I'm a little confused by this statement. Let me see if my understanding of circular motion is right, or if my physics teachers have been teaching me falsehoods. An object moving in a circle is always accelerating. That acceleration has two components, one that is tangential and one that is centripetal. The centripetal component is (mv^2)/r and the tangential component is the derivative of ds/dt, where s is the arc length. ds/dt is equal to d(theta)/dt times radius and tangential acceleration equals angular acceleration times radius.

In this problem the radius is constant and d(theta)/dt is constant as well. That means that angular acceleration is zero and tangential acceleration is also equal to zero.

(Maybe the problem is my axes. I created another system where one axis is always perpendicular to the rod and the other is always perpendicular. Then the centripetal acceleration is actually constant in both direction and magnitude, and I think tangential velocity is also actually constant)

[SenorZ]

I'm thinking one of us needs to build this (massless rod might be tough to find...) and put a piece of paper under the wheel and see which way the paper flies.

[Ether]

@Ninja_Bait:

My apologies, I misunderstood your earlier post. I see you edited it. I had the original version still on the screen when I replied to it (got interrupted).

The net force acting on the motor+wheel assembly points directly to the pivot. This must be the case, since the angular acceleration is zero (the problem stated that the angular velocity is constant).

The net force is equal in magnitude to the tension minus the friction. Since these are the only two external forces acting on the motor+wheel assembly, the friction must be pointing directly away (radially) from the pivot.

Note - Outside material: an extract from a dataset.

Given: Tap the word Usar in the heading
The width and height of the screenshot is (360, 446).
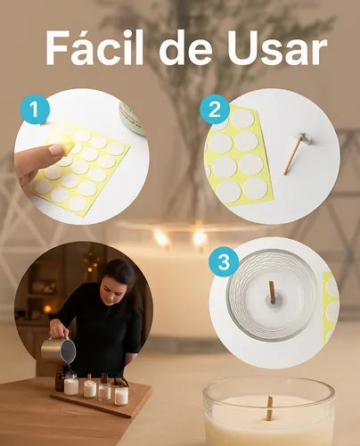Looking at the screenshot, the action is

As posted earlier, the magnitude of the friction force is simply mu_k*W (if we assume the Coulomb friction model).

[John]

Since the tangential acceleration is zero, the frictional force must act in the direction of the rod (so it must be angle theta from the horizontal).

The forward friction force on the wheel must be equal to tau_k/r or the wheel would not be spinning at constant speed. The sideways friction force for the friction to act in the correct direction must be equal to
forward friction * tan(90 - theta)
so the total friction force would be
tau_k/r * sqrt(1 + tan(90-theta)^2) = tau_k/r * sqrt(sec(90-theta)^2)
= tau_k/r * sec(90-theta) = tau_k/r * cosec(theta) = tau_k/(r*sin(theta))

[Ether]

Quote:

Originally Posted by John

so the total friction force would be ... tau_k/(r*sin(theta))

Yes.

But according to the Coulomb friction model, the total friction force must be mu_k*W.

So that means tau_k must equal mu_k*W*r*sinθ.

So, what happens if the voltage to the motor is increased?

[Ninja_Bait]

Quote:

Originally Posted by SenorZ

I'm thinking one of us needs to build this (massless rod might be tough to find...) and put a piece of paper under the wheel and see which way the paper flies.

I did a quick model in LEGO, but it's kind of crummy, since obviously I don't have a frictionless pivot or massless rod. I might film it and post it, though.

@ Ether: Sorry to confuse you; I accidentally hit submit instead of preview and had to go back to finish editing. :\ Lesson learned in clarity of answer as well. However, I'm glad I was right about direction. That makes everything better.

I'm very interested by John's last answer. It seems that friction is always tau/(rsin(theta)) and parallel to the rod, pointing away from the pivot, no matter the conditions. Is that the end result?

[Ether]

Quote:

Originally Posted by Ninja_Bait

I'm very interested by John's last answer. It seems that friction is always tau/(rsin(theta)) and parallel to the rod, pointing away from the pivot, no matter the conditions. Is that the end result?

See this post:

http://www.chiefdelphi.com/forums/sh...0&postcount=12

[Ninja_Bait]

You were just a minute faster than me.

I think I saw the effect you mention in my model. Does it speed up but not gain torque (that is, omega_w increases but omega_p would not because friction does not increase)? Because tau_k is equal to a constant based on your reply to John

My physics knowledge doesn't extend this far yet. I think I have been told that speed and torque on a motor aren't necessarily linked in voltage control... but I don't understand the science behind that.